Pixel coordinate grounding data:
-------

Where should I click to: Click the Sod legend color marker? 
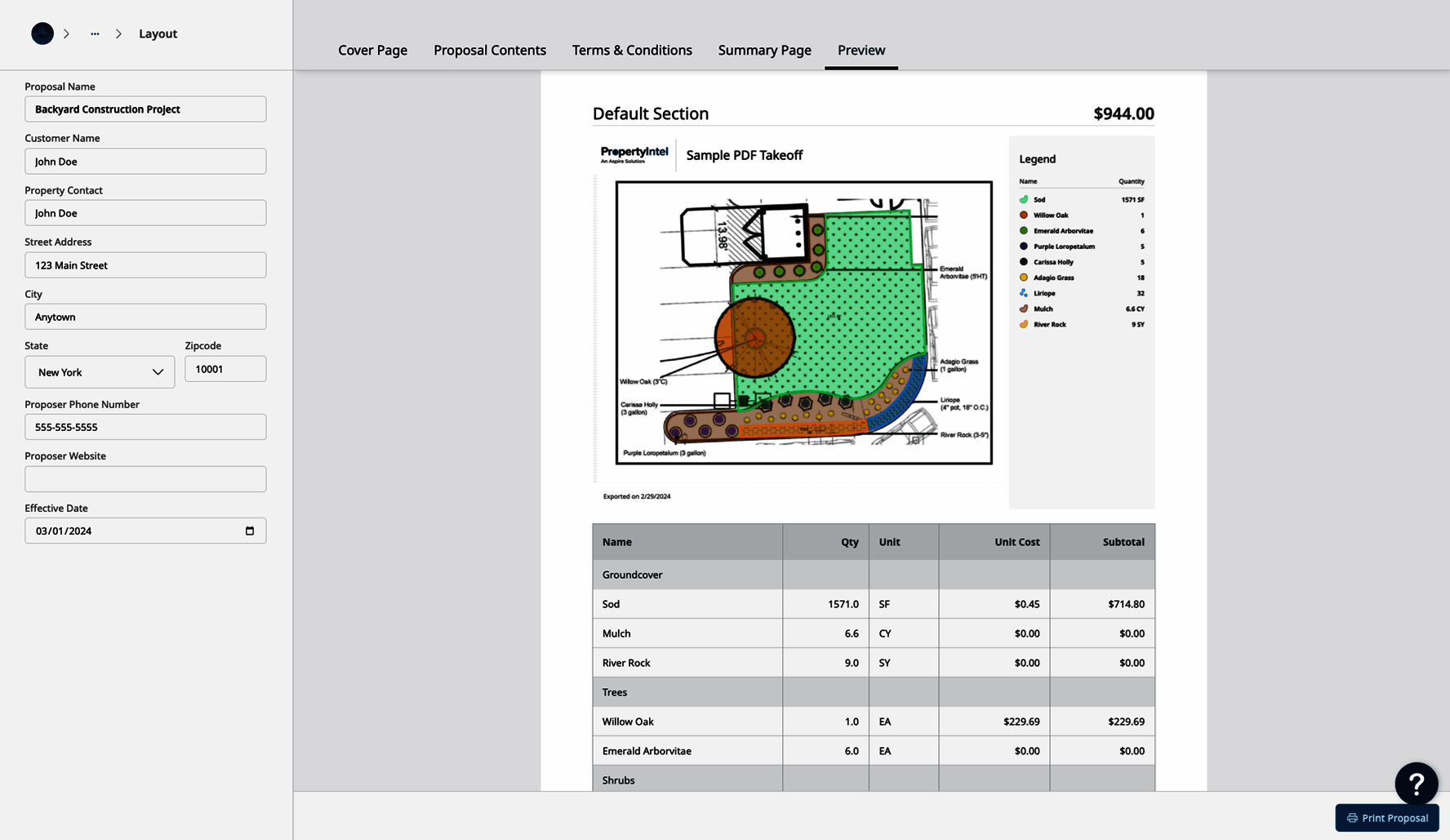point(1024,199)
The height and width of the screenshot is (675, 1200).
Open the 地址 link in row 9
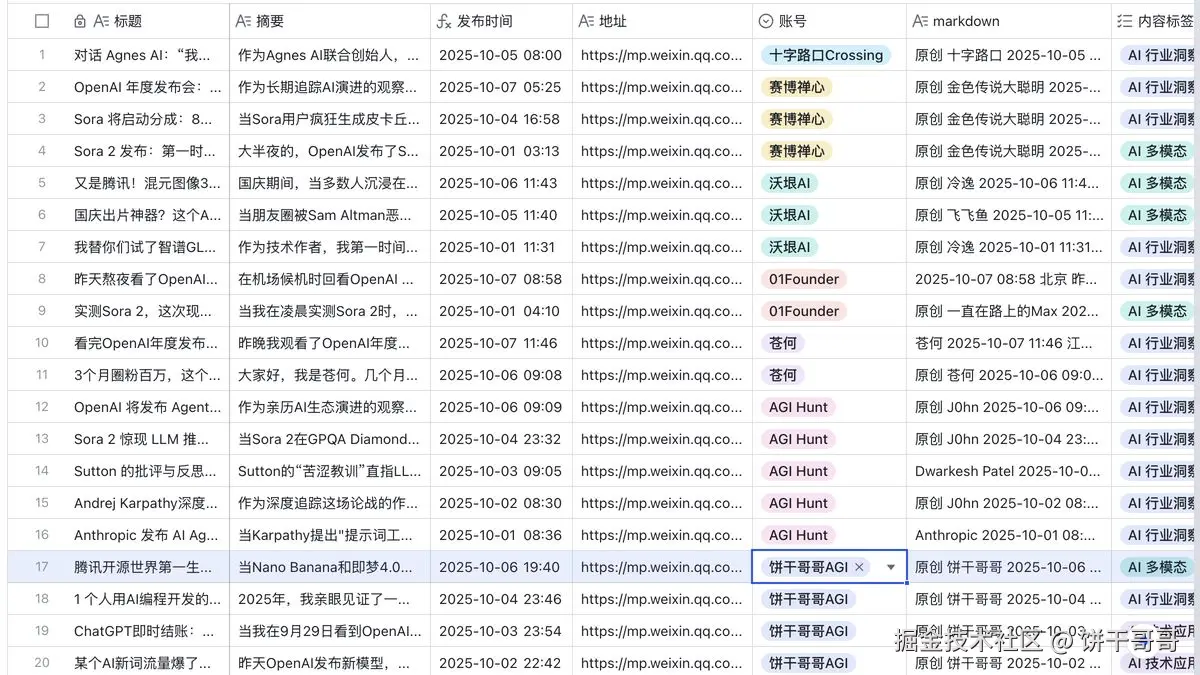tap(660, 311)
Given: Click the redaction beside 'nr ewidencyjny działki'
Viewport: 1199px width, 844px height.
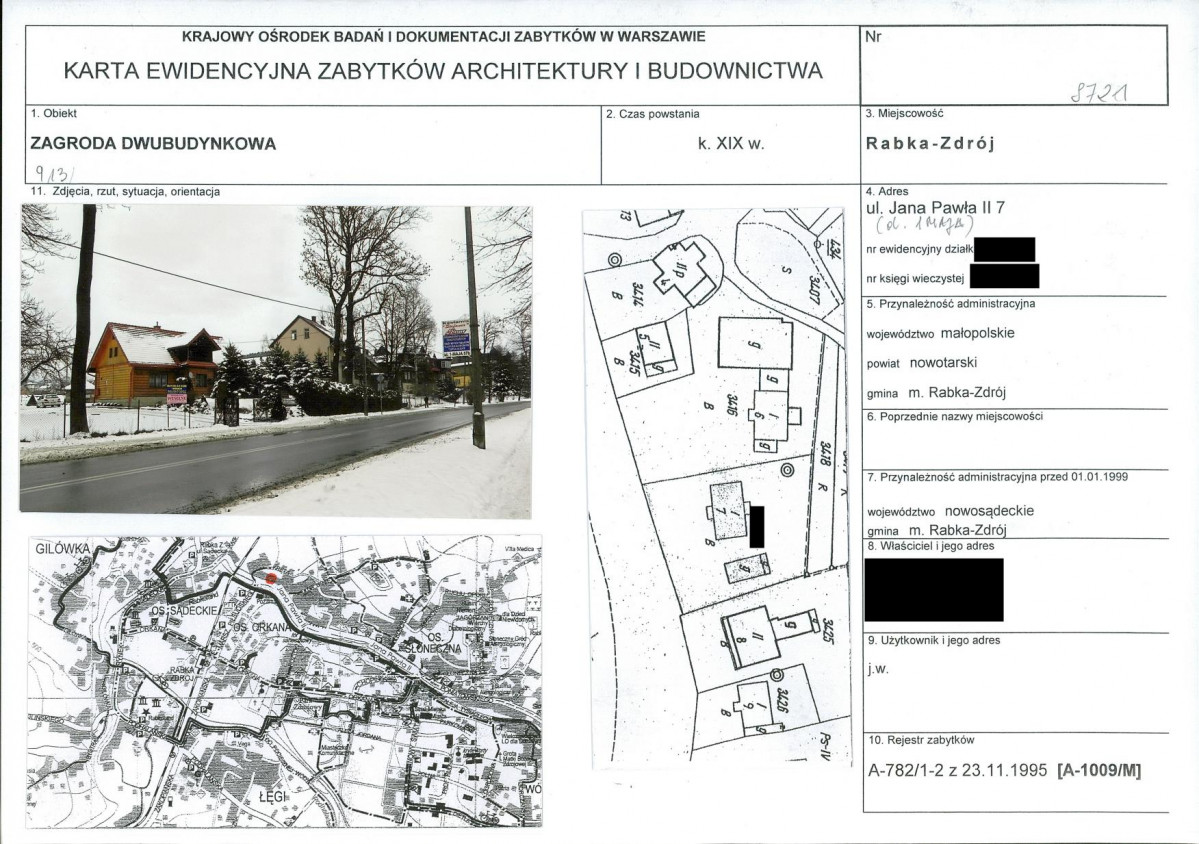Looking at the screenshot, I should (1005, 249).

-------

_What needs to be done_. Output every entry verbatim. Pictures do not belong in the copy.

_Task solution_.
Where should I click to: Click the Sod legend color marker? 
point(1024,199)
The height and width of the screenshot is (675, 1200).
Open the 地址 link in row 9
tap(660, 311)
Given: Click the redaction beside 'nr ewidencyjny działki'
Viewport: 1199px width, 844px height.
Looking at the screenshot, I should (1005, 249).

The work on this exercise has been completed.